## Document text:
= Beginning of Section =
Result returned by tool execution.
result
serde_json::Value
The result data (JSON value)
cost
Option<Decimal>
Cost incurred (if any)
duration
Duration
Time taken to execute
raw
Option<String>
Raw output before sanitization (for debugging)

Constructors

success
fn(result: Value, duration: Duration) -> Self
Create a successful output with JSON result
text
fn(text: impl Into<String>, duration: Duration) -> Self
Create a text output (convenience for string results)
with_cost
fn(self, cost: Decimal) -> Self
Add cost information to the output
with_raw
fn(self, raw: impl Into<String>) -> Self
Add raw output for debugging

Example

use ironclaw::tools::ToolOutput;
use std::time::Duration;
use rust_decimal_macros::dec;

let output = ToolOutput::text("Hello, world!", Duration::from_millis(5))
    .with_cost(dec!(0.001));

ToolError

Error types for tool execution.
= End of Section =
## Given data:
= Beginning of Section =
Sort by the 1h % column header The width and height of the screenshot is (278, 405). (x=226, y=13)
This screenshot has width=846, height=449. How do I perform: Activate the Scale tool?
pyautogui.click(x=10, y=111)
= End of Section =
## Using the information:
[A] According to the tool output documentation, what does the with_cost constructor do?
[B] Resume the tool output documentation after its last line, in the same format.
The material is unrelated to the tool output documentation.

## Answers for the exercise:
[A] It adds cost information to the output.

[B]
InvalidParameters
String
Parameters don’t match the schema or are invalid
ExecutionFailed
String
Tool execution failed with an error
Timeout
Duration
Tool execution exceeded timeout
NotAuthorized
String
User not authorized to use this tool
RateLimited
Option<Duration>
Rate limit exceeded, retry after duration
ExternalService
String
External service error (API, network, etc.)
Sandbox
String
Sandbox/WASM execution error

ApprovalRequirement

Defines how much approval a tool invocation needs.
Never
()
No approval needed (safe, read-only tools)
UnlessAutoApproved
()
Needs approval unless user has auto-approved this tool
Always
()
Always requires explicit approval (destructive operations)

Example

use ironclaw::tools::ApprovalRequirement;

impl Tool for FileDeleteTool {
    fn approval_requirement(&self, _params: &Value) -> ApprovalRequirement {
        ApprovalRequirement::Always  // Destructive operation
    }
}

impl Tool for FileReadTool {
    fn approval_requirement(&self, _params: &Value) -> ApprovalRequirement {
        ApprovalRequirement::Never  // Safe read-only
    }
}

ToolDomain

Where a tool should execute.
Orchestrator
()
Safe to run in the main agent process (pure functions, memory, job management)
Container
()
Must run inside a sandboxed container (filesystem, shell, code execution)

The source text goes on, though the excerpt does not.